Stored records
------------------------------------------------------------------------

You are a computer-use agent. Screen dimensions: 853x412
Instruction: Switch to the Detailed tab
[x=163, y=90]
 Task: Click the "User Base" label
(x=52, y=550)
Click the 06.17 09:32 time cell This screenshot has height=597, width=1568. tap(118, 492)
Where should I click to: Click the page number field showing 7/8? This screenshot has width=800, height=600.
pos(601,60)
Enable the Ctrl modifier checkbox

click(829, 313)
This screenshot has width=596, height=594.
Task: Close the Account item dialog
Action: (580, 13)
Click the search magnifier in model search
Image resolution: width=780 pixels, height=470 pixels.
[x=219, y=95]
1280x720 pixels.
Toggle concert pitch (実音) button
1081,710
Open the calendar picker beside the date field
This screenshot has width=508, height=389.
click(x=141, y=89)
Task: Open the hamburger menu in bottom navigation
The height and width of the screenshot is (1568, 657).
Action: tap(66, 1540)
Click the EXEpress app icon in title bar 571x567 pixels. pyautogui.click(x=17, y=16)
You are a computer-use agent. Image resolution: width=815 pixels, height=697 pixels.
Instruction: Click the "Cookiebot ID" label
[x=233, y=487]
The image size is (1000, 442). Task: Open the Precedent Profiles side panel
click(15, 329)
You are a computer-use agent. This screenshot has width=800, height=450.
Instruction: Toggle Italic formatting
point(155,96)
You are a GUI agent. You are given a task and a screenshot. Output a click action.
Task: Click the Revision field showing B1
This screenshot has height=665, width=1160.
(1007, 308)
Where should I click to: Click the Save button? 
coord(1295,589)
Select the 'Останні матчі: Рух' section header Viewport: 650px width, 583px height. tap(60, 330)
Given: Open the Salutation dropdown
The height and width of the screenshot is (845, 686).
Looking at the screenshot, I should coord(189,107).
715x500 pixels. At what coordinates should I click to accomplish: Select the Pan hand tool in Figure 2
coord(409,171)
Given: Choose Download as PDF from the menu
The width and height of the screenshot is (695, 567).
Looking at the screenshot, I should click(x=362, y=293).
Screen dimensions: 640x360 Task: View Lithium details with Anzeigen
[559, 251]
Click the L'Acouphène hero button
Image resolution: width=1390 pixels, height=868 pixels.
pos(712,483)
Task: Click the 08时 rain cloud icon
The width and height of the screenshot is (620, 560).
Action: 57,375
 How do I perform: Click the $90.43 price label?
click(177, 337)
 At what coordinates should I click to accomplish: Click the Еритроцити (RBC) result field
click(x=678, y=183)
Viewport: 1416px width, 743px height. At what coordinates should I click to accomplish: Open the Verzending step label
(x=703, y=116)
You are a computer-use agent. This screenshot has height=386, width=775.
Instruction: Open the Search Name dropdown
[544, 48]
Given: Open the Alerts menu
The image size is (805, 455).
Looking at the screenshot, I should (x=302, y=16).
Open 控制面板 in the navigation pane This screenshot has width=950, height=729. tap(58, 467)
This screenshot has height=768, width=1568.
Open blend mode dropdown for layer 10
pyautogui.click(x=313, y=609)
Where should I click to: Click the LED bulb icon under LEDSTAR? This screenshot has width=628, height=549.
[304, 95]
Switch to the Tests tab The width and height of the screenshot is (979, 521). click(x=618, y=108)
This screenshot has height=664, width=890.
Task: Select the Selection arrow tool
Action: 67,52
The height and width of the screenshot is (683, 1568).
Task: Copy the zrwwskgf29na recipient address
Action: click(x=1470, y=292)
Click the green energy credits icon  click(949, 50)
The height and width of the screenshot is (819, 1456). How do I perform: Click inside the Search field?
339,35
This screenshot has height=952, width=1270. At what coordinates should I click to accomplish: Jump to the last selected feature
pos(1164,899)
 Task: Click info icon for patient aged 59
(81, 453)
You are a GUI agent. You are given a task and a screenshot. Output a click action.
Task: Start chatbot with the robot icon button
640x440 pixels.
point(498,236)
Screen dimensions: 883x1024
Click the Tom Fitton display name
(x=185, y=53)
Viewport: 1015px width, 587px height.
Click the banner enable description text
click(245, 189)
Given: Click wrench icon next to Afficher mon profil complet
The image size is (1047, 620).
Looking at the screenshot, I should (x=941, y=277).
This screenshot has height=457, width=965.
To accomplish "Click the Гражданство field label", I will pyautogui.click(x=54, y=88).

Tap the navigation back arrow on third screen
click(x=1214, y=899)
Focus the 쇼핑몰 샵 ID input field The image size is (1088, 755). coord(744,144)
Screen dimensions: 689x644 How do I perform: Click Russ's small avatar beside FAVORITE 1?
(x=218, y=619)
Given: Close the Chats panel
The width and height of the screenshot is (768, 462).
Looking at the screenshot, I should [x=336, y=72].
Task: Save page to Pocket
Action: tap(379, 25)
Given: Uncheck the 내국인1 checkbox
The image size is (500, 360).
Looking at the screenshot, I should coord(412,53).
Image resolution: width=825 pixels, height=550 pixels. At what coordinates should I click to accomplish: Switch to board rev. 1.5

------------------------------------------------------------------------

* [Assignment]:
Wherever a line in the entries above holds "menu", copy that line.

* [Solution for this problem]:
Task: Open the hamburger menu in bottom navigation
Given: Choose Download as PDF from the menu
Given: Open the Alerts menu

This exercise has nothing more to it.